Der Verbrauch bewegt sich bei all dem in einem angemessenen Rahmen. 6,9 Liter Sprit soll der RF laut Datenblatt pro 100 Kilometer verfeuern, im echten (Test-)Leben waren es 7,5 Liter. Das ist angesichts der Leistung zwar nicht übermäßig viel – aber doch eine ganze Menge, wenn man bedenkt, dass dafür weniger als 1,2 Tonnen Leergewicht und höchstens zwei Personen in Schwung gebracht werden. Die Beförderung von Gepäck oder sonstigen Transportgütern sei in dieser Aufzählung gnädig ausgeklammert. Bietet der MX-5 in seinem kurzen Heck an Kofferraumvolumen doch nur in etwa das, was erwachsene Autos als zusätzliches Staufach unter dem Laderaumboden haben: 127 Liter.

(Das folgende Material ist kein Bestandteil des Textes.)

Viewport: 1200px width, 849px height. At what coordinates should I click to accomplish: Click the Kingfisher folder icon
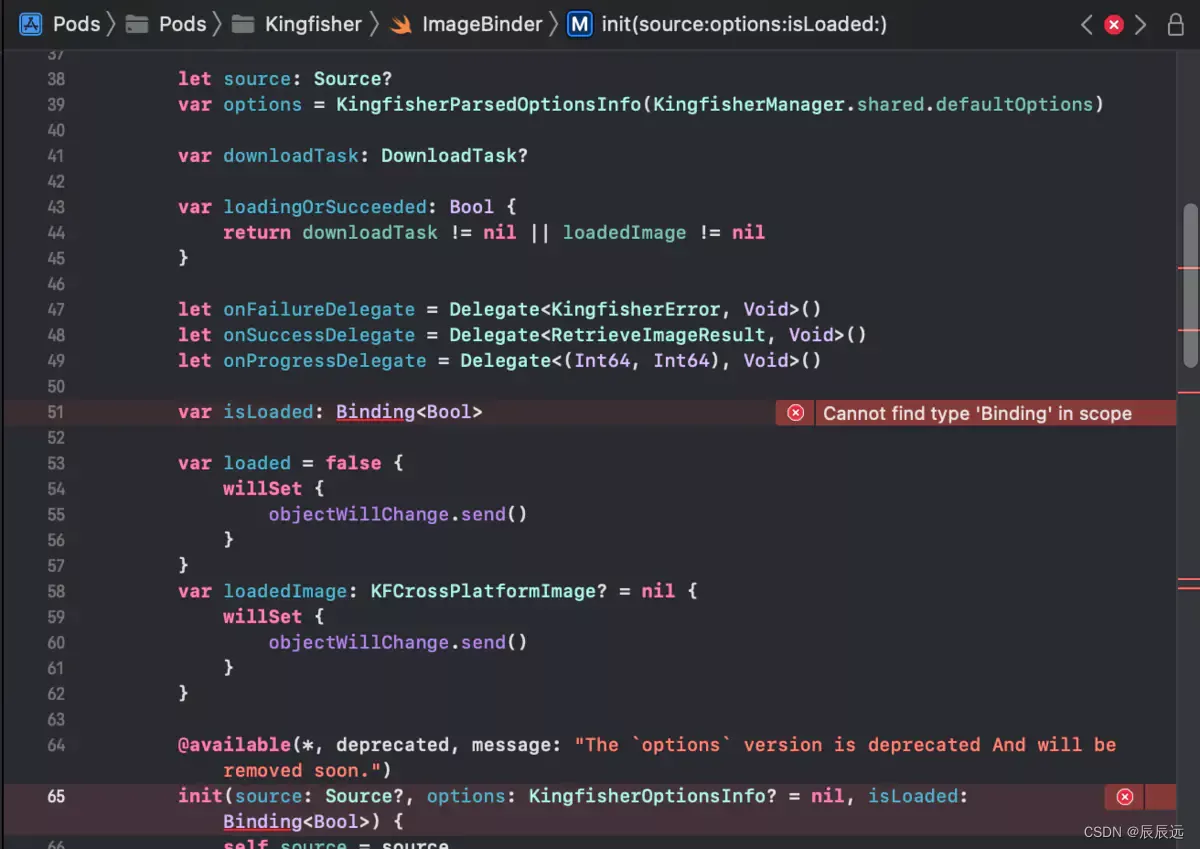pos(243,24)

Da geht es dahin, auf dass sich der Himmel über den Passagieren des MX-5 auftue: Auf Knopfdruck hebt, klappt und faltet sich das Dach des MX-5 binnen Sekunden in Richtung Kofferräumchen.
Macht das was? Es macht gar nix. Ebenso wenig wie der beschwerliche Ein- und Ausstieg, der gerade bei engen Parklücken den Verlust jeglicher Resteleganz im Bewegungsablauf bedingt. Dass selbst solche profanen Dinge wie Türablagen oder ein Handschuhfach dem Platzmangel in diesem Autochen zum Opfer gefallen sind: geschenkt. Denn wer solche Dinge hinterfragt, der hat den MX-5 nicht verstanden und will es vermutlich auch gar nicht.
Der Preis jedenfalls stellt nur wenig Grund dar, es nicht wenigstens mal mit dem Verständnis zu versuchen. 38.670 Euro verlangt Mazda für den RF, packt dafür aber neben der Topmotorisierung auch die üppige Ausstattung des Sondermodells Kinenbi rein. Wer sich mit dem nicht viel weniger launigen 1,5-Liter-Basismotor (97 kW/132 PS) begnügt, wäre ab 34.090 Euro dabei. Und das Digital-Detox-Programm? Ist immer inklusive.